Plus with a webServer you can dynamically create live content and web sockets and stuff if needed.
I just don't see the appeal of an Static Site Generator like Hugo over a webserver like Fiber and a CDN with Purge and Prefetch APIs.
Except for not having to create a local server for free at home (can be a pain).
Please do tell me what it is I am missing from the equation. I would appreciate the insight.
I'm here because of fireship and flamethrower js
Is Hugo the same or more powerful than Pug (former Jade)?
why Hugo instead of Jekyll?
Can you even call this static anymore? I mean technically it is but it looks and feels exactly like dynamic server-side scripting, just without the automation.
It literally creates a static site in every sense of the word. The real question is why someone would ever have a website run this logic and generate pages on every click when they could just do this.

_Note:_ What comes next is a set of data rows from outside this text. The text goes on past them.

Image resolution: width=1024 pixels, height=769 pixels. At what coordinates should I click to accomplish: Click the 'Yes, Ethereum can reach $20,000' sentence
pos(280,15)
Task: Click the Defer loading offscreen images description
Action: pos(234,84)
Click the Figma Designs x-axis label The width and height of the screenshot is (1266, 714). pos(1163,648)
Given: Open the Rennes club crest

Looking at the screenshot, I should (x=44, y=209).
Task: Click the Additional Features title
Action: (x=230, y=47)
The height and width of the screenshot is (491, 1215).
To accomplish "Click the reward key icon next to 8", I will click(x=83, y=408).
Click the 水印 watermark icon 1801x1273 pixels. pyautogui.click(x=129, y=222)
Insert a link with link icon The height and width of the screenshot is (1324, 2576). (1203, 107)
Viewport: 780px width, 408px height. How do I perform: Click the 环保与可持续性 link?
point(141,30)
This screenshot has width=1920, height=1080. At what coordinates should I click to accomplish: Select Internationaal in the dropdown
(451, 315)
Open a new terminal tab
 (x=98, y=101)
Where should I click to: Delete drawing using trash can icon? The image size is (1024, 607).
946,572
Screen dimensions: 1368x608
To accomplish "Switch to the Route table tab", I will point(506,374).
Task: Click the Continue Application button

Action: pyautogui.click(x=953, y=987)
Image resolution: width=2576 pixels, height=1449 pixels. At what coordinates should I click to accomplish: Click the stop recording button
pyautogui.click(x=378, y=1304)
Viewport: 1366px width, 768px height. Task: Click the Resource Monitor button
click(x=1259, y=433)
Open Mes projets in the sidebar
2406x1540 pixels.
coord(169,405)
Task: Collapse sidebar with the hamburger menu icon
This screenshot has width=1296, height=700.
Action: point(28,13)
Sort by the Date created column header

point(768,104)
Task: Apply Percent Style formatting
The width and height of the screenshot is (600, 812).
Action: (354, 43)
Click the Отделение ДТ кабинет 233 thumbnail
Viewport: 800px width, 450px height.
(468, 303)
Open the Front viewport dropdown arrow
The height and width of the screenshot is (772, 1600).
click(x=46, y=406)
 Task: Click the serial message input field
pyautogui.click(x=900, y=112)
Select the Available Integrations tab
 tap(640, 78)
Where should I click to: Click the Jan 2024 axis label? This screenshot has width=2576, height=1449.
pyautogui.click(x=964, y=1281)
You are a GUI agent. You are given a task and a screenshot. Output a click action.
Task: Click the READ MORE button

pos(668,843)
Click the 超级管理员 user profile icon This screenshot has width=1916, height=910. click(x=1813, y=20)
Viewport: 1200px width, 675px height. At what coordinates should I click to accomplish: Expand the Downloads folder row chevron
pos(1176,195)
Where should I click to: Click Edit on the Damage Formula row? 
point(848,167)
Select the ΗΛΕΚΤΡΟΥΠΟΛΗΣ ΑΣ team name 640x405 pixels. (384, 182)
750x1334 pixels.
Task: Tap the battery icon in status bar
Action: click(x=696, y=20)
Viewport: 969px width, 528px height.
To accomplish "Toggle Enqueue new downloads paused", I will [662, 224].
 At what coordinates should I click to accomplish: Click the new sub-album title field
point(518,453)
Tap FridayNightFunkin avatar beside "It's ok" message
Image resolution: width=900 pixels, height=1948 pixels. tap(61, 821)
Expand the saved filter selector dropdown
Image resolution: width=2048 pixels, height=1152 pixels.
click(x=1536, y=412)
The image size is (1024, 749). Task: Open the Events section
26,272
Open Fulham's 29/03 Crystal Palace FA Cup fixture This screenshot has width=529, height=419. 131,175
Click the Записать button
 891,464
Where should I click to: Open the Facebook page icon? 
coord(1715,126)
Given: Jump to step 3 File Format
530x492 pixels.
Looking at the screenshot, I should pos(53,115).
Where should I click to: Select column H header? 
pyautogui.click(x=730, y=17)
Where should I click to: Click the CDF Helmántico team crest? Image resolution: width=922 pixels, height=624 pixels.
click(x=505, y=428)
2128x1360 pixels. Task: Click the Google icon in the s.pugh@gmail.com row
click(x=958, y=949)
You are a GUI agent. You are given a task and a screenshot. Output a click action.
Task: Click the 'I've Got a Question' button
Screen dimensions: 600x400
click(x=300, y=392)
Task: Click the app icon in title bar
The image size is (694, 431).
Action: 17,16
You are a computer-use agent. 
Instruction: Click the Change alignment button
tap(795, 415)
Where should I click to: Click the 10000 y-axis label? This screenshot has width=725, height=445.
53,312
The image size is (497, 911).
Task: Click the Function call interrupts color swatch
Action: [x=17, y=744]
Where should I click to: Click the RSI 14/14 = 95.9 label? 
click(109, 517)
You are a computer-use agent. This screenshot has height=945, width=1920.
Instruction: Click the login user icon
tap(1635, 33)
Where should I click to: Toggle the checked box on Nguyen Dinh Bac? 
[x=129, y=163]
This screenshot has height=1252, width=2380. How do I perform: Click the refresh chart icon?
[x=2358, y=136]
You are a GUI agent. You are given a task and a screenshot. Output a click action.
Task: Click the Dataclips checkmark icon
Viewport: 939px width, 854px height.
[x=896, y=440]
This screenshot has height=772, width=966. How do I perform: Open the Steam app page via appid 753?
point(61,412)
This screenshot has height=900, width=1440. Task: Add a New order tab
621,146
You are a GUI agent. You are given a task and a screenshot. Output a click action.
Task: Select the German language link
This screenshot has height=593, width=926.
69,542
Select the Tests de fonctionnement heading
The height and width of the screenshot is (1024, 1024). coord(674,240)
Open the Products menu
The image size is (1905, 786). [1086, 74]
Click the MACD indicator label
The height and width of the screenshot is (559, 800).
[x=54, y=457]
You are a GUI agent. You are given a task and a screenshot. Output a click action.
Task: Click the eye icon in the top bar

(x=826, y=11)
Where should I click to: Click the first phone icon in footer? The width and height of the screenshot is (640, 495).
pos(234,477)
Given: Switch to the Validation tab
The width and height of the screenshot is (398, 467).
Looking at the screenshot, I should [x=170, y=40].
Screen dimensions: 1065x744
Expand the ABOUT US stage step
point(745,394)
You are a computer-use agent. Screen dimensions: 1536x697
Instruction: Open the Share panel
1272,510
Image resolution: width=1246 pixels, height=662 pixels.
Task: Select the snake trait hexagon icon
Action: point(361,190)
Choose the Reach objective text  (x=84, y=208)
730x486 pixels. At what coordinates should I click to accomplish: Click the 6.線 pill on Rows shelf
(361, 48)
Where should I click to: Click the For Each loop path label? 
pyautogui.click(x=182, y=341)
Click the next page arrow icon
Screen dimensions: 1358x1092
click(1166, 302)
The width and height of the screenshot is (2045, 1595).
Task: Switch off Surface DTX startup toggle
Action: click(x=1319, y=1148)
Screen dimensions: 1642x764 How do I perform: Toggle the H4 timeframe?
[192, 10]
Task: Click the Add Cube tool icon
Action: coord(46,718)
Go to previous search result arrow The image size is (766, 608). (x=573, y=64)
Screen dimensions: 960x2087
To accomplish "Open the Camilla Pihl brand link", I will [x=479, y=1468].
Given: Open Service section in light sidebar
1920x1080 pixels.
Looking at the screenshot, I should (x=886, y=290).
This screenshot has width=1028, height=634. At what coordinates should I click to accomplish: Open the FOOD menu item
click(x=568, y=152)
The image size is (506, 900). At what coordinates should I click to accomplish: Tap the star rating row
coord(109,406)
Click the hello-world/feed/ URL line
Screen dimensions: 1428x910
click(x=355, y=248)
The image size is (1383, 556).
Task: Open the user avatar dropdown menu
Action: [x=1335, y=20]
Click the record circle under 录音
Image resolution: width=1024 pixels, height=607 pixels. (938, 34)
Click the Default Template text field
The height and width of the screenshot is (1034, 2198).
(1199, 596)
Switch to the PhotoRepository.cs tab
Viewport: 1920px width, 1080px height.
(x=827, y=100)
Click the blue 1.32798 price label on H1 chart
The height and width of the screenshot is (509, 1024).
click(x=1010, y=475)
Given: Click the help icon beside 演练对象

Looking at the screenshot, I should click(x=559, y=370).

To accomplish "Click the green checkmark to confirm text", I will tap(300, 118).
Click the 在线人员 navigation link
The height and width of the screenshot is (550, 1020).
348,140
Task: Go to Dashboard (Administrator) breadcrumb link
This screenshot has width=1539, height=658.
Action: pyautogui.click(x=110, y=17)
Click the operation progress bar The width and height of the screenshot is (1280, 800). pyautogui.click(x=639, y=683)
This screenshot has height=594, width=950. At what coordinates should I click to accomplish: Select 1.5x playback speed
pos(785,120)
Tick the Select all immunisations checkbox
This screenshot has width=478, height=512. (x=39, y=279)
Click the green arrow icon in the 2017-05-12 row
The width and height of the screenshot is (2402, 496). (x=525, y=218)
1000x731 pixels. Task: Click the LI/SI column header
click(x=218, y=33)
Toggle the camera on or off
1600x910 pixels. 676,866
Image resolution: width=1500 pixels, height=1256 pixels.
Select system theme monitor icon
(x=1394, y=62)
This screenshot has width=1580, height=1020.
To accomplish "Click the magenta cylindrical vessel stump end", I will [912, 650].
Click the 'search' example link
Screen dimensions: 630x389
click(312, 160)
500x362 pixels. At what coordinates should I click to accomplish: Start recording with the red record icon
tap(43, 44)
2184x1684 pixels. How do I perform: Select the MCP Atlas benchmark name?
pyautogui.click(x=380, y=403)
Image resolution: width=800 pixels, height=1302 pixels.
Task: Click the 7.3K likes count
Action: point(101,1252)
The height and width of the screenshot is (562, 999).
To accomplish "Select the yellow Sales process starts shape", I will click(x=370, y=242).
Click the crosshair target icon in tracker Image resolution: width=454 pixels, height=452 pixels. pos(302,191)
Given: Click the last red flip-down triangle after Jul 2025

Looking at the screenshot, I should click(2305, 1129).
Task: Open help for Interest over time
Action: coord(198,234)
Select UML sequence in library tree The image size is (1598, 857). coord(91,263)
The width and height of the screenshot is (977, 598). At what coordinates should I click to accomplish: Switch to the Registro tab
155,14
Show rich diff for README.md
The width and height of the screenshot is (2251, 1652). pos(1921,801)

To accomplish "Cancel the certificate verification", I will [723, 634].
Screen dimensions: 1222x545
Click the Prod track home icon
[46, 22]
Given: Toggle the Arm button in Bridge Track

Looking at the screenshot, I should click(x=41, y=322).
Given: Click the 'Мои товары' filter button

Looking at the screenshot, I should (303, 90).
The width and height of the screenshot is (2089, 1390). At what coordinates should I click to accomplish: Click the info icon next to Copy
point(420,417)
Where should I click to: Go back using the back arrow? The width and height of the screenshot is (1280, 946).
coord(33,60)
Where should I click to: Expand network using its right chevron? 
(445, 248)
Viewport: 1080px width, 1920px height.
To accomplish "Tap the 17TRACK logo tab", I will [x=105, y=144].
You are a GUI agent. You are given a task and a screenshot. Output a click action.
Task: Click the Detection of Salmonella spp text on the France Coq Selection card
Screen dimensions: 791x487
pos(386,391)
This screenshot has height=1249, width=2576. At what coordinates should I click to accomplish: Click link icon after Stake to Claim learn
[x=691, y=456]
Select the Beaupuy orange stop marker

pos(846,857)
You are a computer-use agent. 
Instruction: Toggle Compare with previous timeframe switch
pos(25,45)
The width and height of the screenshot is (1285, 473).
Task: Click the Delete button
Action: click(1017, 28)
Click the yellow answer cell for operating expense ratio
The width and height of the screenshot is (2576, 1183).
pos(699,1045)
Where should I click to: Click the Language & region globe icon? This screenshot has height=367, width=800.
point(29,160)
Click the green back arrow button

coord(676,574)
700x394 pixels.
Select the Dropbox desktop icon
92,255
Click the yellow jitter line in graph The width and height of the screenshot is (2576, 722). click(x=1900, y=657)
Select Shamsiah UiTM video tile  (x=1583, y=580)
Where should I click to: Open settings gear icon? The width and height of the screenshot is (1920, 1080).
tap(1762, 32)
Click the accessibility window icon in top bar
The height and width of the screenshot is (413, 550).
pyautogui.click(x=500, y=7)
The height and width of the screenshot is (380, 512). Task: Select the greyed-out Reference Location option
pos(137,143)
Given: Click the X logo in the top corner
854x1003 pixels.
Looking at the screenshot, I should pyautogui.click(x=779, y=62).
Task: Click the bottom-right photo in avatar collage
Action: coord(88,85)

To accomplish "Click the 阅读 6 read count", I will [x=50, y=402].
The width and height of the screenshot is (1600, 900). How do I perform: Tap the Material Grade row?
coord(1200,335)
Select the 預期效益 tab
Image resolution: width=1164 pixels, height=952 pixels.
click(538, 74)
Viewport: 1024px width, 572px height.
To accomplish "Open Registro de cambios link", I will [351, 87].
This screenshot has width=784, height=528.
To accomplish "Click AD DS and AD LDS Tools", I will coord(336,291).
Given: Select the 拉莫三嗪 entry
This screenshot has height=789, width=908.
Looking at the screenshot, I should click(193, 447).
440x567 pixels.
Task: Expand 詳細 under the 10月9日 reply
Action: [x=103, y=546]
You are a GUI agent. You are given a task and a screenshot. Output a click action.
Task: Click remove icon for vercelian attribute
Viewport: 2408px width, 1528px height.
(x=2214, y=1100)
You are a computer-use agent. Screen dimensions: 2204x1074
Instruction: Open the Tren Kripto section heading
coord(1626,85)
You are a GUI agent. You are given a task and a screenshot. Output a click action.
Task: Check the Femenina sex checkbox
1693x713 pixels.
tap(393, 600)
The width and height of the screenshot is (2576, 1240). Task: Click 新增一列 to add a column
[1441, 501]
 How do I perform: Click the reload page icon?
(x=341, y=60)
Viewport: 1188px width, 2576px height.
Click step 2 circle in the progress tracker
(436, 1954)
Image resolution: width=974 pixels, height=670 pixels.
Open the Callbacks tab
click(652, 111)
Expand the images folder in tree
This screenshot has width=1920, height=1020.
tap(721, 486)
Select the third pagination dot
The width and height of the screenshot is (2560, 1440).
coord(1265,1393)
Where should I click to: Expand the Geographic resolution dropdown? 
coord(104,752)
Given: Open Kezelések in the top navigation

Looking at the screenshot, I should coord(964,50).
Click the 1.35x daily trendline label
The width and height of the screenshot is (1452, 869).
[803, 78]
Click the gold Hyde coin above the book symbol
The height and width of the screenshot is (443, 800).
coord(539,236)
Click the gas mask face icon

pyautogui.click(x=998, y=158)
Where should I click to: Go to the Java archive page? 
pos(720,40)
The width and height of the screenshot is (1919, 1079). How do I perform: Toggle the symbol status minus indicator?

@@LukeSmithxyz Probably most of the time the reason isn't even the user experience but the admin wanting to write articles with a web interface. But what I meant was that if you factor in caching it's not that different anymore. In the old days many dynamic scripts would just write the rendered template to disk to avoid rerendering it all the time. Nowadays cgi has fallen out of favor so it's usually just a application server with a server like varnish or nginx in front of it. It has gone from some webserver with largely static content and a few dynamic pages to websites being their own program and I can't even go complain about it because decoupling urls from the actual filesystem can do a lot for security.
Caching does not make dynamic sites equivalent to plain HTML files being served.
You can get a CMS for Hugo if you need it.
@Luke Smith or anyone else, I'm a network eng with LPIC-1 knowledge of linux, I'd love to build my own website with Hugo.
Is it hard to learn, do I need to know HTML or CSS prior to trying Hugo?
Thanks, love your channel,
Paul
Knowing HTML and CSS is massively useful for any kind of web development.
That being said, HTML is one of the easiest things to learn in all of computing. It's basically just fancy syntax for text, and is something easily picked up on.
I'd say CSS is fairly different, but also really easy to pick up. It amounts to grouping your styles together, then giving those groups to the HTML.
It takes very little effort to get something up and running, and styling it further is something you can easily add on later. There's crash courses for both that are only a couple hours long, and give you a working knowledge of them.
Learning Hugo is going to take a lot more effort, but you'll quickly see progress. As you learn more about it, the more you can add to it. By the time you're comfortable with it, you'll already have made the website. Then it's just a matter of practicing it and becoming more efficient.
i still like zola more
if you use Hugo for this website it is not worth it at all just use Javascript. Hugo compiles go HTML/CSS/JS anyway. I dont understand why people use hugo framework. js is much easier and faster.
Hyoooooo - go!
Go away, you're not the real Luke!
I like Hugo for its simplicity but it took me less time learn JavaScript and NextJS to create my static site generator. Yet it's lighter than the site made with Hugo.
I have a hard time believing that is true
@@ericgrasby6207 Given I'm a programmer, that was my path to least resistance. It sounds crazy but I was able to get my site up and running within 2 days!
i hope you don't work in a team
@@eotikurac I work in a team but I use C++, maybe I got high hopes due to this.
s n e e d
I'm gay
Ok, now this is epic!
i don't get it. can you get money for this? html was never a problem. with this approach you need to know the complex stuff to have the computer write html... which was never the problem. the problem is and always will be the complex stuff and logic. and setting things up, configuring environments, etc.
Short Term you have to learn a lot with Hugo. Long term it will make a lot things easier to mantain and to manage. Making money with it shouldn't be a big problem as well.